• _TASK GOAL_: Only one stretch of the data below is wanted: the lines from the one with "Task: Select the vertical INDEX tab" through the one with "Click the layer", repeated exactly.

• _DATA RECORDS_:
* * * * * * *
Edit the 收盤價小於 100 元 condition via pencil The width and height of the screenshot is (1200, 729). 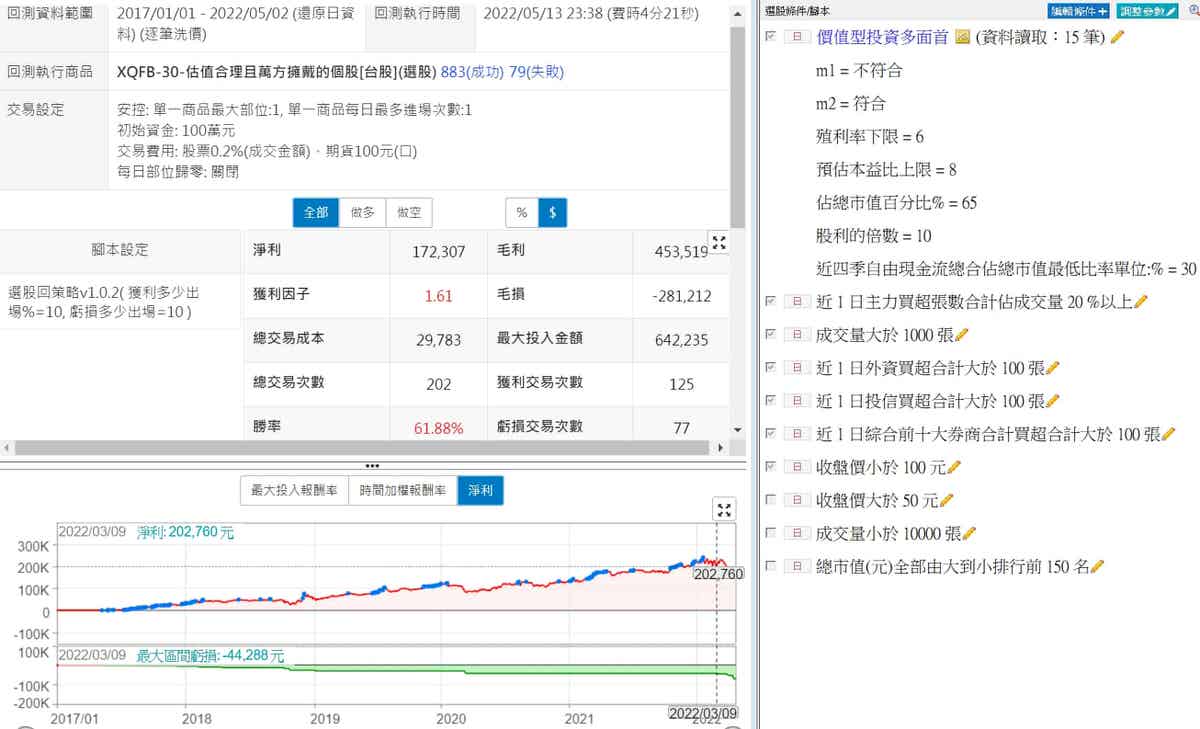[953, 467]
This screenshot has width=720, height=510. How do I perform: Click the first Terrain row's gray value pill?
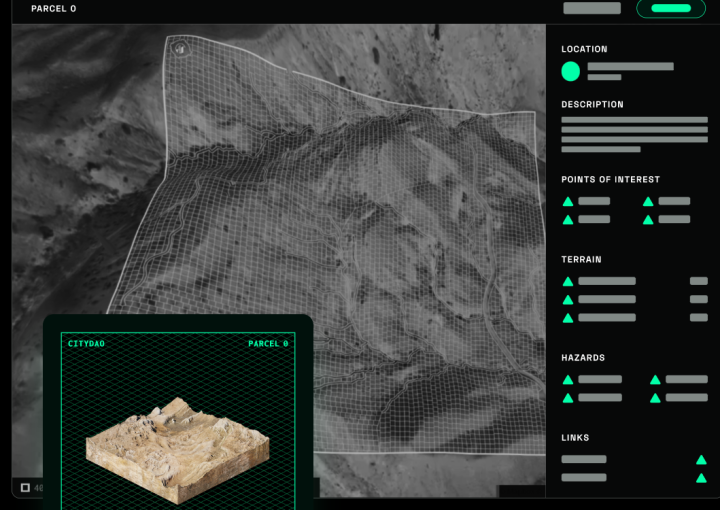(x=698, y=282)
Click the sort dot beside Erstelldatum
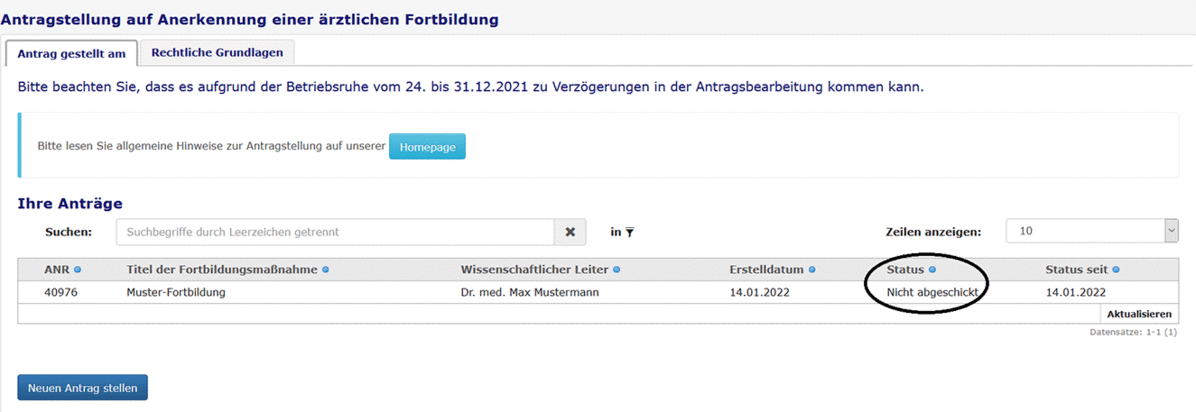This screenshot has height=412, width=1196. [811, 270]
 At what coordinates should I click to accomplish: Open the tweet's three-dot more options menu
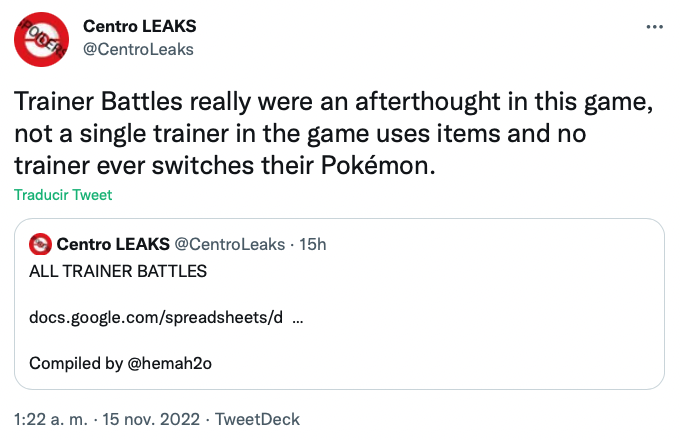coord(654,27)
* * * * * * *
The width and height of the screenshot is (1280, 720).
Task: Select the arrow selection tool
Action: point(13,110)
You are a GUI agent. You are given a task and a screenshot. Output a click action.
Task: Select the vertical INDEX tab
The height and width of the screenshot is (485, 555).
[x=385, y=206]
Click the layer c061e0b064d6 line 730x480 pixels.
* * * * * * *
• _SOLUTION BELOW_:
Task: Select the vertical INDEX tab
The height and width of the screenshot is (485, 555).
[x=385, y=206]
Click the layer c061e0b064d6 line 730x480 pixels.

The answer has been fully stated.